Look through the material below. Copy each line that contains the string "entry".
-- Supplied material follows --
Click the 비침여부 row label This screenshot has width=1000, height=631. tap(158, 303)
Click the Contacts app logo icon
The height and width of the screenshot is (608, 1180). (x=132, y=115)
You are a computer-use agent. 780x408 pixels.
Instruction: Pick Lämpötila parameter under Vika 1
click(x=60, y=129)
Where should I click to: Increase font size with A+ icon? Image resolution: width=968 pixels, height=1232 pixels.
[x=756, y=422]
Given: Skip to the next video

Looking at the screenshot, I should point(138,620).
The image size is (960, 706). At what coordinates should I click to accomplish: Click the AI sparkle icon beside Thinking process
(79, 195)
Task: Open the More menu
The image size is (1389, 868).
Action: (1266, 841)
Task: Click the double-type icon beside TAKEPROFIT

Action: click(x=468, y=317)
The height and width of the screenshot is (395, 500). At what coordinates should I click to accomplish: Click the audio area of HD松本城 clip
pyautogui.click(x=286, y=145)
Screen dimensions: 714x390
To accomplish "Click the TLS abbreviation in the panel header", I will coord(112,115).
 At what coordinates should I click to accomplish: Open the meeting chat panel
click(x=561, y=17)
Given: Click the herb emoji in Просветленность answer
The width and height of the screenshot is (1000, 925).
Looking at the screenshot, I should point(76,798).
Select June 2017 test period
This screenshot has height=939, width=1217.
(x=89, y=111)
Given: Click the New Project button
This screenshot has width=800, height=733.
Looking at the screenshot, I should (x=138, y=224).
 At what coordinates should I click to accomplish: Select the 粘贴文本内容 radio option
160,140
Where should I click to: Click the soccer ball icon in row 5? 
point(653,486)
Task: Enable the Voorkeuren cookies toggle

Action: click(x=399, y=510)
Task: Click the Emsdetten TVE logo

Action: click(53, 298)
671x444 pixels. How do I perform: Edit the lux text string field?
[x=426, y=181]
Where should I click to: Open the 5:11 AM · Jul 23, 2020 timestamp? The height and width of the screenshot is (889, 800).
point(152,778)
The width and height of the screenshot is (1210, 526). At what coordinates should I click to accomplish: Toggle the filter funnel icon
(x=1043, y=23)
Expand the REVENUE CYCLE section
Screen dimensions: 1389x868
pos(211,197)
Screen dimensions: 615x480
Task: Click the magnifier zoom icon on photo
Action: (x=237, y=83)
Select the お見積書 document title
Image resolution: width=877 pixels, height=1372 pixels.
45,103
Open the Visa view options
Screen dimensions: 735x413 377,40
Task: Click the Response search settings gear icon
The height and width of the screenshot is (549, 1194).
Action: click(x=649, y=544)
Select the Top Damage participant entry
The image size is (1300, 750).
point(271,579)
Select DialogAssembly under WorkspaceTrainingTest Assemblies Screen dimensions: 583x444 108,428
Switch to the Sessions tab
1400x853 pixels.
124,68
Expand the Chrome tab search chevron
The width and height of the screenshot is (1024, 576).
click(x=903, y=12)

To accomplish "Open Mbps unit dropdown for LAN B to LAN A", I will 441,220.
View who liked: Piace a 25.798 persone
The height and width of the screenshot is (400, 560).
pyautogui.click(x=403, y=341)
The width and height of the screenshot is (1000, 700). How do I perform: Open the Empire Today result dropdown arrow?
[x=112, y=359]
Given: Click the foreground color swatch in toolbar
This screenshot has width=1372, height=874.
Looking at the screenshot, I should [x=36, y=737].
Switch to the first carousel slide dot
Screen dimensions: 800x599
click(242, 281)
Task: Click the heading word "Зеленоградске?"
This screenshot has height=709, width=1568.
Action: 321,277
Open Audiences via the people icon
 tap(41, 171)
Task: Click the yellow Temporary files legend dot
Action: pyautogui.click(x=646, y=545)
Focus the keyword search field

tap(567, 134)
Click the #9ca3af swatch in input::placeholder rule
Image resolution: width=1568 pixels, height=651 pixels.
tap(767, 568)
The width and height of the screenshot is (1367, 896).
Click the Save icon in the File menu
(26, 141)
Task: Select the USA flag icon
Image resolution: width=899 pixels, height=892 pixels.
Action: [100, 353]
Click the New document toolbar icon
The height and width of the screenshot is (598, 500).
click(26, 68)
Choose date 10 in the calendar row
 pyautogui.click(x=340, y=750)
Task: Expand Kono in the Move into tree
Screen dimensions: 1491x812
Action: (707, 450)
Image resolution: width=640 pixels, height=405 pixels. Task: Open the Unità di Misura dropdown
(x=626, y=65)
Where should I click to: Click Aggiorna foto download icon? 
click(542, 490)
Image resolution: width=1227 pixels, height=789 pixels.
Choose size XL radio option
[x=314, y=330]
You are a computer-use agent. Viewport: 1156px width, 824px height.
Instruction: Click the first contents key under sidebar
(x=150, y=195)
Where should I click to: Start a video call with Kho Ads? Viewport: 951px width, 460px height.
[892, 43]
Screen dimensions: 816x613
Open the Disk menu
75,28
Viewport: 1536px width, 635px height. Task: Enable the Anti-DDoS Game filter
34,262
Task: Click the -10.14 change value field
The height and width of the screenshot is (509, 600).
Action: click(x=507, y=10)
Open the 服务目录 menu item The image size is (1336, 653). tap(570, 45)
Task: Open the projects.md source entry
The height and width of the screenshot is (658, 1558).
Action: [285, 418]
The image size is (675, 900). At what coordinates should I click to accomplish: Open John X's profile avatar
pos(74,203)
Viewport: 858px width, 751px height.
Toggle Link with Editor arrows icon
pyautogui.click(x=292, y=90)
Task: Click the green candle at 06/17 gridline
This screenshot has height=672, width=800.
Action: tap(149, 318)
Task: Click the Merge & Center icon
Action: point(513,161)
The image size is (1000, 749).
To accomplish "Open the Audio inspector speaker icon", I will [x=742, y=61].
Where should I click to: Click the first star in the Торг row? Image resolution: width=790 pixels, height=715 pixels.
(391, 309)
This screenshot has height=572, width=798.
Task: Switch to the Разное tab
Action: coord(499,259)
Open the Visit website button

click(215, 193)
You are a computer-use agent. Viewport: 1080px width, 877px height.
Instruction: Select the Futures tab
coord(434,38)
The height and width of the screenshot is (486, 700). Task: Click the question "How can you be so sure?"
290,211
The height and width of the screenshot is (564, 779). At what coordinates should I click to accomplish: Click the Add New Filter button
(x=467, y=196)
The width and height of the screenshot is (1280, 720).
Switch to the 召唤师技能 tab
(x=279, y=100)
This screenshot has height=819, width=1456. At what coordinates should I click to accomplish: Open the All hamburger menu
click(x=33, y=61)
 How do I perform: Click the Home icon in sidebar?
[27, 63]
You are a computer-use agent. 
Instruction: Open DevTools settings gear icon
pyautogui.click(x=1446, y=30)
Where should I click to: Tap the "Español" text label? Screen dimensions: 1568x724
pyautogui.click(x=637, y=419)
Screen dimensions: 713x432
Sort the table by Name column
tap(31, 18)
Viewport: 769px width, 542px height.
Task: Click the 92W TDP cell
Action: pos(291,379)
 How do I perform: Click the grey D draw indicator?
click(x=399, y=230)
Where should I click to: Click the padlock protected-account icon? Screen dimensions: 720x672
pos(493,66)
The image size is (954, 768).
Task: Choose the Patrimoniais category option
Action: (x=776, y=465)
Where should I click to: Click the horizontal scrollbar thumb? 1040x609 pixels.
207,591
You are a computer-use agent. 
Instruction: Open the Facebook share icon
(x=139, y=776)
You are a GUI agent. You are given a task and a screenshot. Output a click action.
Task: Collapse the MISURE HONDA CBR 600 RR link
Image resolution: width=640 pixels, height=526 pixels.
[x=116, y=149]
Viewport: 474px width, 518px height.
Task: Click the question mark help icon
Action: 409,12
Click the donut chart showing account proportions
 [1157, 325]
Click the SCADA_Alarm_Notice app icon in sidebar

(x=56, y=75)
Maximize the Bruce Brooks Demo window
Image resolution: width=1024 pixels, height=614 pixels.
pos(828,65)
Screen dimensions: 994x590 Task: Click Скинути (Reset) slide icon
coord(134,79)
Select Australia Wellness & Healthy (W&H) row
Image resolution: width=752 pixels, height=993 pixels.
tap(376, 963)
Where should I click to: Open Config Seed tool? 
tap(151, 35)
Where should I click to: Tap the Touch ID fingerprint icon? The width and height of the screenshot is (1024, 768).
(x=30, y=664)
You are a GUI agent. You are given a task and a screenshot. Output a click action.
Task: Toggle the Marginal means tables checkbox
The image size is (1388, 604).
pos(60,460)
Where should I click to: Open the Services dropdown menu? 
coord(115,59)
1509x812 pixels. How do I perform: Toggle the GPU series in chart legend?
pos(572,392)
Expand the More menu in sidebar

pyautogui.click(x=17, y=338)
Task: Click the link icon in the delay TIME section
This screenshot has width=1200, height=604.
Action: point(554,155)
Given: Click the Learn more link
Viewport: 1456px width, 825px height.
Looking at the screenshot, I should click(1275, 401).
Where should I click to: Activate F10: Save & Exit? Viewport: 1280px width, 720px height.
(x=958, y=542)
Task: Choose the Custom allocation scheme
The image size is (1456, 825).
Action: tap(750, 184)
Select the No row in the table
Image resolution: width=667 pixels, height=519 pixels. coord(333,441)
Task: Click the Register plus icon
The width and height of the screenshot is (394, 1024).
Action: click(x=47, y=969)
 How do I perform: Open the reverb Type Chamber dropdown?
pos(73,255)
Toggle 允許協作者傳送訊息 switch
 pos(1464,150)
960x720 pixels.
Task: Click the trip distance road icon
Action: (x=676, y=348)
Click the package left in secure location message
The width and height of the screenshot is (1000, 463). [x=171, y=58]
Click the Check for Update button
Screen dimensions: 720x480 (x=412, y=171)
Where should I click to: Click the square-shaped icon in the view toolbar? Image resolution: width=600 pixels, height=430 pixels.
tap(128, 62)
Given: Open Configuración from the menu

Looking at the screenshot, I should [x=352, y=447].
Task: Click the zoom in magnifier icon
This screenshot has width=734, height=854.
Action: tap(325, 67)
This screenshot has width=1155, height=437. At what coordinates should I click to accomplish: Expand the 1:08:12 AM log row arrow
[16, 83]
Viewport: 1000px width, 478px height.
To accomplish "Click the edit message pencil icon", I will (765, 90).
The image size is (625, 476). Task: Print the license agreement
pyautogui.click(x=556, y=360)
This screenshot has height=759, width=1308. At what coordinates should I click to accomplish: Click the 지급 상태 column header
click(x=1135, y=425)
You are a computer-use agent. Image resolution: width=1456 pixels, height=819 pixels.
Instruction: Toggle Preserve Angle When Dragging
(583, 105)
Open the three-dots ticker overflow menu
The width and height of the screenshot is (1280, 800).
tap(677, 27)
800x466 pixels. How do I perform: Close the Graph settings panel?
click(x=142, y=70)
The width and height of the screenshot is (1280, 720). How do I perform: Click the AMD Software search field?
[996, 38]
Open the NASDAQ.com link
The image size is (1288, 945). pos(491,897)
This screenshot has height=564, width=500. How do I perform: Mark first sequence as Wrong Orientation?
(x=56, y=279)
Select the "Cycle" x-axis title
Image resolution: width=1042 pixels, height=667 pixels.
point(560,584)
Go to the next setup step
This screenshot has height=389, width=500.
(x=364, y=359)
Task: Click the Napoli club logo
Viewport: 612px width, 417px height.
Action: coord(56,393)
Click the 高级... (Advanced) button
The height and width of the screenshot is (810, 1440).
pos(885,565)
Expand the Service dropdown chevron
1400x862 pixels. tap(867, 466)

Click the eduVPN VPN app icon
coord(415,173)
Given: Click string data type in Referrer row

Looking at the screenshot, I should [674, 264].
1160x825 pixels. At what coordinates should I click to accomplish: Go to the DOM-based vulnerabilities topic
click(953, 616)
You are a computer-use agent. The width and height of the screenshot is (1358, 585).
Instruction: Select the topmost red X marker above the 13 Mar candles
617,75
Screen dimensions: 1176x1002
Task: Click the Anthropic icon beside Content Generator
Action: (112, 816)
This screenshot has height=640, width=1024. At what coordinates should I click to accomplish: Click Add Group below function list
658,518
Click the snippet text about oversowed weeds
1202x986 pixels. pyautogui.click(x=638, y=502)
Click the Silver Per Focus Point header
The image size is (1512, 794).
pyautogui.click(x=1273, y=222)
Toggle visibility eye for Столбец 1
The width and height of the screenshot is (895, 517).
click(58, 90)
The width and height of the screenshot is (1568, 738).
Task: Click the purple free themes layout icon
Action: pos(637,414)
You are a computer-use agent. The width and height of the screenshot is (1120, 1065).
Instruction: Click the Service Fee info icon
-- Supplied material concluded --
▶ **Answer section**:
Select the Top Damage participant entry
Task: Open the projects.md source entry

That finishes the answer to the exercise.